◆ **SOURCE DATA**:
⟨

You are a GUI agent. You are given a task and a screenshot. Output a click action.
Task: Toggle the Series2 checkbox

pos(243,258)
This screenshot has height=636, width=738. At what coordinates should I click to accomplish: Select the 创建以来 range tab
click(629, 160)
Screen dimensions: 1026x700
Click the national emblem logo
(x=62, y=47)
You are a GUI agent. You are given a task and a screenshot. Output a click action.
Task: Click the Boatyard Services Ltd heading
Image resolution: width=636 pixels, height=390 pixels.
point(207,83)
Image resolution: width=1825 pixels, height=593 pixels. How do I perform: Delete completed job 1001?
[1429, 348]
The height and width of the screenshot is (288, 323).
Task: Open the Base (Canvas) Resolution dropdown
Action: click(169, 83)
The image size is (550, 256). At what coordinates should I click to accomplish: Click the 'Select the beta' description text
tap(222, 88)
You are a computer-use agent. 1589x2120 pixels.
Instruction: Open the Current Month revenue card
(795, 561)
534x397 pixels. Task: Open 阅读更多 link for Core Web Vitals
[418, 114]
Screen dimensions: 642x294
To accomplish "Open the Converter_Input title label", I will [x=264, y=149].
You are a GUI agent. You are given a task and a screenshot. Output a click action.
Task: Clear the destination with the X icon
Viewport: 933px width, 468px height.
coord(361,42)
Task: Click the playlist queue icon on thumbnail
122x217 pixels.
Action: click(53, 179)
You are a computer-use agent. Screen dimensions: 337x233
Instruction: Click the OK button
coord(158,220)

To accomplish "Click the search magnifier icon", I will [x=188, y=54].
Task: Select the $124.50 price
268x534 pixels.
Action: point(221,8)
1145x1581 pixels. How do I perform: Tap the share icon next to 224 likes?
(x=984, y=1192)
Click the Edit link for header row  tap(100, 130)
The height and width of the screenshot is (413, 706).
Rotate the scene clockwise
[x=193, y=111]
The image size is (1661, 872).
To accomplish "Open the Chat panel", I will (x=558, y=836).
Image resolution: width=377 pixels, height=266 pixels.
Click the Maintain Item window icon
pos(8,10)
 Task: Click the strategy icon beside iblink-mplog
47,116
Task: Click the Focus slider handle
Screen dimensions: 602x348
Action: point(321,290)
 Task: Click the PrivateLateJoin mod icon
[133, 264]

⟩

◆ **REQUIRED WORK**:
Every line of the listing is to be returned unchanged.

◆ **SOLUTION FOR THIS PROBLEM**:
You are a GUI agent. You are given a task and a screenshot. Output a click action.
Task: Toggle the Series2 checkbox

pos(243,258)
This screenshot has height=636, width=738. At what coordinates should I click to accomplish: Select the 创建以来 range tab
click(629, 160)
Screen dimensions: 1026x700
Click the national emblem logo
(x=62, y=47)
You are a GUI agent. You are given a task and a screenshot. Output a click action.
Task: Click the Boatyard Services Ltd heading
Image resolution: width=636 pixels, height=390 pixels.
point(207,83)
Image resolution: width=1825 pixels, height=593 pixels. How do I perform: Delete completed job 1001?
[1429, 348]
The height and width of the screenshot is (288, 323).
Task: Open the Base (Canvas) Resolution dropdown
Action: click(169, 83)
The image size is (550, 256). At what coordinates should I click to accomplish: Click the 'Select the beta' description text
tap(222, 88)
You are a computer-use agent. 1589x2120 pixels.
Instruction: Open the Current Month revenue card
(795, 561)
534x397 pixels. Task: Open 阅读更多 link for Core Web Vitals
[418, 114]
Screen dimensions: 642x294
To accomplish "Open the Converter_Input title label", I will [x=264, y=149].
You are a GUI agent. You are given a task and a screenshot. Output a click action.
Task: Clear the destination with the X icon
Viewport: 933px width, 468px height.
coord(361,42)
Task: Click the playlist queue icon on thumbnail
122x217 pixels.
Action: click(53, 179)
You are a computer-use agent. Screen dimensions: 337x233
Instruction: Click the OK button
coord(158,220)

To accomplish "Click the search magnifier icon", I will [x=188, y=54].
Task: Select the $124.50 price
268x534 pixels.
Action: point(221,8)
1145x1581 pixels. How do I perform: Tap the share icon next to 224 likes?
(x=984, y=1192)
Click the Edit link for header row  tap(100, 130)
The height and width of the screenshot is (413, 706).
Rotate the scene clockwise
[x=193, y=111]
The image size is (1661, 872).
To accomplish "Open the Chat panel", I will (x=558, y=836).
Image resolution: width=377 pixels, height=266 pixels.
Click the Maintain Item window icon
pos(8,10)
 Task: Click the strategy icon beside iblink-mplog
47,116
Task: Click the Focus slider handle
Screen dimensions: 602x348
Action: point(321,290)
 Task: Click the PrivateLateJoin mod icon
[133, 264]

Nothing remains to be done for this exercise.